_The problem_
Copy every row below character for character, with no additions or omissions.

--------------------------------

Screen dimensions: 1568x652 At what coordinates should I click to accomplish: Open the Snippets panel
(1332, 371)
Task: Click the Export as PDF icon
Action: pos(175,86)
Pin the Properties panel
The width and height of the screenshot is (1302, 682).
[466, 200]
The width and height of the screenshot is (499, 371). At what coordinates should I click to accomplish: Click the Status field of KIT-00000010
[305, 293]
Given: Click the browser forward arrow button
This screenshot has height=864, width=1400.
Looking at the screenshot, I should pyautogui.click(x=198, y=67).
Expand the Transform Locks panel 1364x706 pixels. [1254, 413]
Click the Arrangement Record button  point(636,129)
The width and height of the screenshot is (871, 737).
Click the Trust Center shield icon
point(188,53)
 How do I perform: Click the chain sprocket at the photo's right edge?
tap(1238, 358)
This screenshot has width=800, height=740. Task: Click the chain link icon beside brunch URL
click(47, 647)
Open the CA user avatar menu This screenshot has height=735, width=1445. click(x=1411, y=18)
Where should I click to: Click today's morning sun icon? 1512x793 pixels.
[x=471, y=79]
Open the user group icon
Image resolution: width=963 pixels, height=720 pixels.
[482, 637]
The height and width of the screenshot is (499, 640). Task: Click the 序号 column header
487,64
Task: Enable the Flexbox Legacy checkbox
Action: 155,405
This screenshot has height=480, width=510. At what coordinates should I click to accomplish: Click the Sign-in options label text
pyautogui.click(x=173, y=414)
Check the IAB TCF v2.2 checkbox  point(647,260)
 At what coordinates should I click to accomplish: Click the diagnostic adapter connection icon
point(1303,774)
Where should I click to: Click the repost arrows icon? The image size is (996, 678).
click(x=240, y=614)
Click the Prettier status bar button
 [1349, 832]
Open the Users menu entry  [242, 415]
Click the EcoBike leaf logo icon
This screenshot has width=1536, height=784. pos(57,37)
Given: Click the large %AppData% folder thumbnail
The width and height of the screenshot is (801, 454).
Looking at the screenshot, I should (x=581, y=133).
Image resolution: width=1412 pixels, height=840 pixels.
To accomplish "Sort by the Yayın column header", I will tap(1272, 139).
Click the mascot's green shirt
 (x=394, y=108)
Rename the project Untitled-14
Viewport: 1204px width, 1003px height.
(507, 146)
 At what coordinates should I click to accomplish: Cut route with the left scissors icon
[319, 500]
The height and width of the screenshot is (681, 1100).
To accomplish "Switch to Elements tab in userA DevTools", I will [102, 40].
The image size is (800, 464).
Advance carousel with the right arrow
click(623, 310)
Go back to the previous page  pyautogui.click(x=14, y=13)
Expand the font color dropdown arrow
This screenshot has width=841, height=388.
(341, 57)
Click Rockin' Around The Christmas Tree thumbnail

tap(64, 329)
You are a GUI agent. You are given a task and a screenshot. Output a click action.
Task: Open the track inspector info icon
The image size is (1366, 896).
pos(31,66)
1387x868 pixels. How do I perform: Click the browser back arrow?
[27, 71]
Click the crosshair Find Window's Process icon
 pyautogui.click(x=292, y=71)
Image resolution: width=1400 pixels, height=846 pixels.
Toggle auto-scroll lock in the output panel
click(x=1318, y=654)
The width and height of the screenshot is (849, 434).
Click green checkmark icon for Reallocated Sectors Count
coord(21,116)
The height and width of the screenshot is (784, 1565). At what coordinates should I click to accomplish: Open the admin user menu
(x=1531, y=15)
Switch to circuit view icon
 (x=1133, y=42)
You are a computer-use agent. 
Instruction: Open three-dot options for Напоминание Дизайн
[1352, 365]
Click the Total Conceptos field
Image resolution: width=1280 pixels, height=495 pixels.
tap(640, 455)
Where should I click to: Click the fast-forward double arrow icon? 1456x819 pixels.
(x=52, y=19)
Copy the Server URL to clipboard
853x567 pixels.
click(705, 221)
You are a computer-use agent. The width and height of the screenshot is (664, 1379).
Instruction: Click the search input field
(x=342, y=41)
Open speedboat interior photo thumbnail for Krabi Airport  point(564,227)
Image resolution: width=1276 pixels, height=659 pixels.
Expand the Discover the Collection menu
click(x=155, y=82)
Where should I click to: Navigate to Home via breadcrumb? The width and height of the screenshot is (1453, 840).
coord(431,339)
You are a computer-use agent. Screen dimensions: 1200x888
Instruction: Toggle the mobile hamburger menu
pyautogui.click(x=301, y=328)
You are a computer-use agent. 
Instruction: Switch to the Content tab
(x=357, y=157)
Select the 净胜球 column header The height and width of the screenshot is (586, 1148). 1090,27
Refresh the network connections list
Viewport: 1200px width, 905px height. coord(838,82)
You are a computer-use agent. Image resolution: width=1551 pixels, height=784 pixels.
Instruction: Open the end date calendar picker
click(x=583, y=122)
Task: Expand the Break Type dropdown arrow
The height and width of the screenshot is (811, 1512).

--------------------------------

_Response to this task_
Screen dimensions: 1568x652 At what coordinates should I click to accomplish: Open the Snippets panel
(1332, 371)
Task: Click the Export as PDF icon
Action: pos(175,86)
Pin the Properties panel
The width and height of the screenshot is (1302, 682).
[466, 200]
The width and height of the screenshot is (499, 371). At what coordinates should I click to accomplish: Click the Status field of KIT-00000010
[305, 293]
Given: Click the browser forward arrow button
This screenshot has height=864, width=1400.
Looking at the screenshot, I should pyautogui.click(x=198, y=67).
Expand the Transform Locks panel 1364x706 pixels. [1254, 413]
Click the Arrangement Record button  point(636,129)
The width and height of the screenshot is (871, 737).
Click the Trust Center shield icon
point(188,53)
 How do I perform: Click the chain sprocket at the photo's right edge?
tap(1238, 358)
This screenshot has width=800, height=740. Task: Click the chain link icon beside brunch URL
click(47, 647)
Open the CA user avatar menu This screenshot has height=735, width=1445. click(x=1411, y=18)
Where should I click to: Click today's morning sun icon? 1512x793 pixels.
[x=471, y=79]
Open the user group icon
Image resolution: width=963 pixels, height=720 pixels.
[482, 637]
The height and width of the screenshot is (499, 640). Task: Click the 序号 column header
487,64
Task: Enable the Flexbox Legacy checkbox
Action: 155,405
This screenshot has height=480, width=510. At what coordinates should I click to accomplish: Click the Sign-in options label text
pyautogui.click(x=173, y=414)
Check the IAB TCF v2.2 checkbox  point(647,260)
 At what coordinates should I click to accomplish: Click the diagnostic adapter connection icon
point(1303,774)
Where should I click to: Click the repost arrows icon? The image size is (996, 678).
click(x=240, y=614)
Click the Prettier status bar button
 [1349, 832]
Open the Users menu entry  [242, 415]
Click the EcoBike leaf logo icon
This screenshot has width=1536, height=784. pos(57,37)
Given: Click the large %AppData% folder thumbnail
The width and height of the screenshot is (801, 454).
Looking at the screenshot, I should (x=581, y=133).
Image resolution: width=1412 pixels, height=840 pixels.
To accomplish "Sort by the Yayın column header", I will tap(1272, 139).
Click the mascot's green shirt
 (x=394, y=108)
Rename the project Untitled-14
Viewport: 1204px width, 1003px height.
(507, 146)
 At what coordinates should I click to accomplish: Cut route with the left scissors icon
[319, 500]
The height and width of the screenshot is (681, 1100).
To accomplish "Switch to Elements tab in userA DevTools", I will [102, 40].
The image size is (800, 464).
Advance carousel with the right arrow
click(623, 310)
Go back to the previous page  pyautogui.click(x=14, y=13)
Expand the font color dropdown arrow
This screenshot has width=841, height=388.
(341, 57)
Click Rockin' Around The Christmas Tree thumbnail

tap(64, 329)
You are a GUI agent. You are given a task and a screenshot. Output a click action.
Task: Open the track inspector info icon
The image size is (1366, 896).
pos(31,66)
1387x868 pixels. How do I perform: Click the browser back arrow?
[27, 71]
Click the crosshair Find Window's Process icon
 pyautogui.click(x=292, y=71)
Image resolution: width=1400 pixels, height=846 pixels.
Toggle auto-scroll lock in the output panel
click(x=1318, y=654)
The width and height of the screenshot is (849, 434).
Click green checkmark icon for Reallocated Sectors Count
coord(21,116)
The height and width of the screenshot is (784, 1565). At what coordinates should I click to accomplish: Open the admin user menu
(x=1531, y=15)
Switch to circuit view icon
 (x=1133, y=42)
You are a computer-use agent. 
Instruction: Open three-dot options for Напоминание Дизайн
[1352, 365]
Click the Total Conceptos field
Image resolution: width=1280 pixels, height=495 pixels.
tap(640, 455)
Where should I click to: Click the fast-forward double arrow icon? 1456x819 pixels.
(x=52, y=19)
Copy the Server URL to clipboard
853x567 pixels.
click(705, 221)
You are a computer-use agent. The width and height of the screenshot is (664, 1379).
Instruction: Click the search input field
(x=342, y=41)
Open speedboat interior photo thumbnail for Krabi Airport  point(564,227)
Image resolution: width=1276 pixels, height=659 pixels.
Expand the Discover the Collection menu
click(x=155, y=82)
Where should I click to: Navigate to Home via breadcrumb? The width and height of the screenshot is (1453, 840).
coord(431,339)
You are a computer-use agent. Screen dimensions: 1200x888
Instruction: Toggle the mobile hamburger menu
pyautogui.click(x=301, y=328)
You are a computer-use agent. 
Instruction: Switch to the Content tab
(x=357, y=157)
Select the 净胜球 column header The height and width of the screenshot is (586, 1148). 1090,27
Refresh the network connections list
Viewport: 1200px width, 905px height. coord(838,82)
You are a computer-use agent. Image resolution: width=1551 pixels, height=784 pixels.
Instruction: Open the end date calendar picker
click(x=583, y=122)
Task: Expand the Break Type dropdown arrow
The height and width of the screenshot is (811, 1512).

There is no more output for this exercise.